The version of the Slurm project and the Docker build process can be simplified
by using a `.env` file, which will be automatically picked up by Docker Compose.

Update the `SLURM_TAG` and `IMAGE_TAG` found in the `.env` file and build
the image:

```bash
docker compose build
```

Alternatively, you can build the Slurm Docker image locally by specifying the
[SLURM_TAG](https://github.com/SchedMD/slurm/tags) as a build argument and
tagging the container with a version ***(IMAGE_TAG)***:

```bash
docker build --build-arg SLURM_TAG="slurm-21-08-6-1" -t slurm-docker-cluster:21.08.6 .
```

## 🚀 Starting the Cluster

Once the image is built, deploy the cluster with the default version of slurm
using Docker Compose:

```bash
docker compose up -d
```

To specify a specific version and override what is configured in `.env`, specify
the `IMAGE_TAG`:

```bash
IMAGE_TAG=21.08.6 docker compose up -d
```

This will start up all containers in detached mode. You can monitor their status using:

```bash
docker compose ps
```

## 📝 Register the Cluster

After the containers are up and running, register the cluster with **SlurmDBD**:

```bash
./register_cluster.sh
```

> **Tip**: Wait a few seconds for the daemons to initialize before running the registration script to avoid connection errors like:
> `sacctmgr: error: Problem talking to the database: Connection refused`.

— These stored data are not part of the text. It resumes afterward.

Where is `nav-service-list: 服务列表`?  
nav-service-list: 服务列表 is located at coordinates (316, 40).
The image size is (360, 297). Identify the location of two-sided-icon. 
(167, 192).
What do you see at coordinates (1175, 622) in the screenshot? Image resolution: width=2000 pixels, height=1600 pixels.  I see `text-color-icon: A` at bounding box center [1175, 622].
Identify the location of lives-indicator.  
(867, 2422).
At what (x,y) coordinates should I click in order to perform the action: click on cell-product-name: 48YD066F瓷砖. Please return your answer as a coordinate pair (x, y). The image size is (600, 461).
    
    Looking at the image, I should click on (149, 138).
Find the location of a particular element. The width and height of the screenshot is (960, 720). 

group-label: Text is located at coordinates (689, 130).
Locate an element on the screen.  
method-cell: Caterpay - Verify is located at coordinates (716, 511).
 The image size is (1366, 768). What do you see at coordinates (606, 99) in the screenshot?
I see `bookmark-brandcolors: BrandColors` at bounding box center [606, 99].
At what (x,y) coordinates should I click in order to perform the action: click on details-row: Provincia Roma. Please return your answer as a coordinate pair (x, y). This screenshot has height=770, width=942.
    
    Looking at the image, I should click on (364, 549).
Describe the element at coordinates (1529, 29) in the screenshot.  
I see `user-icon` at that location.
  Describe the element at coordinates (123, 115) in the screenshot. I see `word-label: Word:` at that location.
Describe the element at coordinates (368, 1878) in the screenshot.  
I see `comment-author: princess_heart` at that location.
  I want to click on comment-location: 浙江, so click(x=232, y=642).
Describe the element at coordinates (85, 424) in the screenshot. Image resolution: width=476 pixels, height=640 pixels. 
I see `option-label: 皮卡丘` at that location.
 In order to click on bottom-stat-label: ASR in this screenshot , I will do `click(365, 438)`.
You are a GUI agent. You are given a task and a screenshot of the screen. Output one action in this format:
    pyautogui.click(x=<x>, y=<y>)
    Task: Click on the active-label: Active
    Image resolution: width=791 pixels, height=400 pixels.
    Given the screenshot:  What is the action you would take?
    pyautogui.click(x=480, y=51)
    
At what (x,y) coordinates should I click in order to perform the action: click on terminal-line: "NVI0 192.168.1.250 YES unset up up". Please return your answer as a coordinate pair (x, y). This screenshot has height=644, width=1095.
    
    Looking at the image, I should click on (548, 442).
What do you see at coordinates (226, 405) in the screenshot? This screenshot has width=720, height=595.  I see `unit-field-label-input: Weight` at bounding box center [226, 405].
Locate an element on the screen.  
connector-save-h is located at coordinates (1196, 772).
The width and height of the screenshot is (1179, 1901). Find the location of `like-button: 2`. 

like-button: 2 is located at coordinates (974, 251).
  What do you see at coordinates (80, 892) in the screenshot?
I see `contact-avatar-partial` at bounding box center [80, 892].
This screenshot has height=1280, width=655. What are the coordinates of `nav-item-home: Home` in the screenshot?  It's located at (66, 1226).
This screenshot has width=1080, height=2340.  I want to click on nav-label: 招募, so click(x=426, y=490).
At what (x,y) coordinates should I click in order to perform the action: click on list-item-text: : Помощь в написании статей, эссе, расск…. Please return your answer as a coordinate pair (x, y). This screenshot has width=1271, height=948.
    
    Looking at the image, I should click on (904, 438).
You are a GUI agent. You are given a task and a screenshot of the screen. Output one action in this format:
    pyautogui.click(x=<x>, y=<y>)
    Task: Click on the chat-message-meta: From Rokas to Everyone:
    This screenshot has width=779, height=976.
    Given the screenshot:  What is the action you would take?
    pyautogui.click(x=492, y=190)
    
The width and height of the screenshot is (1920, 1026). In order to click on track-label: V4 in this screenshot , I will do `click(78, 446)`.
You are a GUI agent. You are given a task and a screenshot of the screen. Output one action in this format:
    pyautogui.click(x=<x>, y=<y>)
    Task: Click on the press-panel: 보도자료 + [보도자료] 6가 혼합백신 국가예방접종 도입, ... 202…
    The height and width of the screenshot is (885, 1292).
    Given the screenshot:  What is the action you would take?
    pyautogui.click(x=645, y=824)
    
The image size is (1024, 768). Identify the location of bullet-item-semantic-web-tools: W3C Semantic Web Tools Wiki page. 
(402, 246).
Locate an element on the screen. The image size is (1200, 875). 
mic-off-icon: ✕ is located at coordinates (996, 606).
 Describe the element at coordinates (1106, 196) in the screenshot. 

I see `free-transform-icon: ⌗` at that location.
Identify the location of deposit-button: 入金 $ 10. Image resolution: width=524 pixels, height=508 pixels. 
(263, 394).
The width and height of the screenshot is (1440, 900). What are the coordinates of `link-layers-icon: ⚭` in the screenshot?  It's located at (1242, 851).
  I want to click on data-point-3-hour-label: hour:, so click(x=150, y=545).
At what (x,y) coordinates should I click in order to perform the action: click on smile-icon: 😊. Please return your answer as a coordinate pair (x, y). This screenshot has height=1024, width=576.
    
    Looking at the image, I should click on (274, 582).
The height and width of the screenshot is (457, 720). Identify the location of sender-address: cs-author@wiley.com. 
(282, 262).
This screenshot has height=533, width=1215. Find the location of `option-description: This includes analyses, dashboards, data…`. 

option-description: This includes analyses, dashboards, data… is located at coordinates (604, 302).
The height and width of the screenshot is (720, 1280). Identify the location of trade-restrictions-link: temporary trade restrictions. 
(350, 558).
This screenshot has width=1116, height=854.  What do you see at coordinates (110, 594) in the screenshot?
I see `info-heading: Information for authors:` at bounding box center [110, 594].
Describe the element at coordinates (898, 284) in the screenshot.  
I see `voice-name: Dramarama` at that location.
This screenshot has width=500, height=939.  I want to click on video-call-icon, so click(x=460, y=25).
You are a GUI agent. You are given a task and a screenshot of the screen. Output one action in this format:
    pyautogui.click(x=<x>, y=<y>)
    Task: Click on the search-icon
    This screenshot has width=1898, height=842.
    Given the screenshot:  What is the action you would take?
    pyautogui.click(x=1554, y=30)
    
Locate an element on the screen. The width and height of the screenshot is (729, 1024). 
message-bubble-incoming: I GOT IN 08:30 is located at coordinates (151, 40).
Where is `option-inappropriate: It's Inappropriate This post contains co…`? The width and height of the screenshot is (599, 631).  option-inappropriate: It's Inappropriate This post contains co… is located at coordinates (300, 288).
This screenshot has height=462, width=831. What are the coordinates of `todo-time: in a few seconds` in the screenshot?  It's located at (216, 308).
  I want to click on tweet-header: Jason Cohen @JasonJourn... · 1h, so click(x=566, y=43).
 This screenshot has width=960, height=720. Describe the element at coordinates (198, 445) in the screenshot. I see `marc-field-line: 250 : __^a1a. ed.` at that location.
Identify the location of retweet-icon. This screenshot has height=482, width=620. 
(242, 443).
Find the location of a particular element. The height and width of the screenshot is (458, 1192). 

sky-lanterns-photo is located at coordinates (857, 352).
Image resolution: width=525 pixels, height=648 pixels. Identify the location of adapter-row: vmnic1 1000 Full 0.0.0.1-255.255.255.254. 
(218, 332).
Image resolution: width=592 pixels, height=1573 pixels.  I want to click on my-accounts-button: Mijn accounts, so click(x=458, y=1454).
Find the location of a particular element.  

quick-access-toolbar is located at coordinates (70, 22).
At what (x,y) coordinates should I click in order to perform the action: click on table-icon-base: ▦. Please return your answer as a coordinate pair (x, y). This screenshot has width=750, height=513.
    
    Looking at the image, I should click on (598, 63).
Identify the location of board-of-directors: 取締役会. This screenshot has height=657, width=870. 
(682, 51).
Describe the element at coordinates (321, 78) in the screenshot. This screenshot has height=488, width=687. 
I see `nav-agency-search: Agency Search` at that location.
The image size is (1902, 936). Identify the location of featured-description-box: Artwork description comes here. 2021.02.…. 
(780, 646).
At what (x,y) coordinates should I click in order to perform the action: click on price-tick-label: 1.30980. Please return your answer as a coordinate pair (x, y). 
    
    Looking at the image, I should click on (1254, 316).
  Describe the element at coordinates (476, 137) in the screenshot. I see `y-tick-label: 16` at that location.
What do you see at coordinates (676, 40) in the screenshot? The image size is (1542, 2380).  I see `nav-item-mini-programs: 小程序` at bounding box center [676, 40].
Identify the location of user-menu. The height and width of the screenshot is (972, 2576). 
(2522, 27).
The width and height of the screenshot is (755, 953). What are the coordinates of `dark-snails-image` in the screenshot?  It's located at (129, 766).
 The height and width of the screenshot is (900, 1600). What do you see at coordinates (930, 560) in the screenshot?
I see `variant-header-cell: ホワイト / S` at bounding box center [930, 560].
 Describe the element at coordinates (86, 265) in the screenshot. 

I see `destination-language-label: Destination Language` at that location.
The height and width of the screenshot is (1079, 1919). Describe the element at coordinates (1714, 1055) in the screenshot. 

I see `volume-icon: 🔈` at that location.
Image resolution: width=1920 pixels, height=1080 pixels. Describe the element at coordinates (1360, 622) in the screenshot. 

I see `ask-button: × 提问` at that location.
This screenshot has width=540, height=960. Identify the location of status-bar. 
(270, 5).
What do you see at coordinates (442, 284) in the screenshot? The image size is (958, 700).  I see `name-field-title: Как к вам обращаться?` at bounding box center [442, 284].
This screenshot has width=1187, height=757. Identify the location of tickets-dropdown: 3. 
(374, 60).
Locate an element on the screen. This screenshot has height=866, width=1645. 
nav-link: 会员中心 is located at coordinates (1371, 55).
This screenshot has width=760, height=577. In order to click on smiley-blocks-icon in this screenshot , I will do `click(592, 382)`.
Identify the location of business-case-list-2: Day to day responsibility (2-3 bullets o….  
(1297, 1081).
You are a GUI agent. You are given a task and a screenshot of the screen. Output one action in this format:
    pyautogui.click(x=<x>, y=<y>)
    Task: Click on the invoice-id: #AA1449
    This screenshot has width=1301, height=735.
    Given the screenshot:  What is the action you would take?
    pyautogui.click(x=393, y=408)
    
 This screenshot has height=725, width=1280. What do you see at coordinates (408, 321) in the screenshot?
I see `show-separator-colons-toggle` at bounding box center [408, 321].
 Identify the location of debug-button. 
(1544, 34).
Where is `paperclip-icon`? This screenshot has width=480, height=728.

For real-time cluster logs, use:

```bash
docker compose logs -f
```

## 🖥️ Accessing the Cluster

To interact with the Slurm controller, open a shell inside the `slurmctld` container:

```bash
docker exec -it slurmctld bash
```

Now you can run any Slurm command from inside the container:

```bash
[root@slurmctld /]# sinfo
PARTITION AVAIL TIMELIMIT NODES STATE NODELIST
normal* up 5-00:00:00 2 idle c[1-2]
```

## 🧑‍💻 Submitting Jobs

The cluster mounts the `slurm_jobdir` volume across all nodes, making job files accessible from the `/data` directory. To submit a job:

```bash
[root@slurmctld /]# cd /data/
[root@slurmctld data]# sbatch --wrap="hostname"
Submitted batch job 2
```

Check the output of the job:

```bash
[root@slurmctld data]# cat slurm-2.out
c1
```

## 🔄 Cluster Management

### Stopping and Restarting:

Stop the cluster without removing the containers:

```bash
docker compose stop
```

Restart it later:

```bash
docker compose start
```

### Deleting the Cluster:

To completely remove the containers and associated volumes:

```bash
docker compose down -v
```

## ⚙️ Advanced Configuration

You can modify Slurm configurations (`slurm.conf`, `slurmdbd.conf`) on the fly without rebuilding the containers. Just run:

```bash
./update_slurmfiles.sh slurm.conf slurmdbd.conf
docker compose restart
```

This makes it easy to add/remove nodes or test new configuration settings dynamically.

## 🤝 Contributing

Contributions are welcomed from the community! If you want to add features, fix bugs, or improve documentation:

1. Fork this repo.
2. Create a new branch: `git checkout -b feature/your-feature`.
3. Submit a pull request.

## 📄 License

This project is licensed under the [MIT License](LICENSE).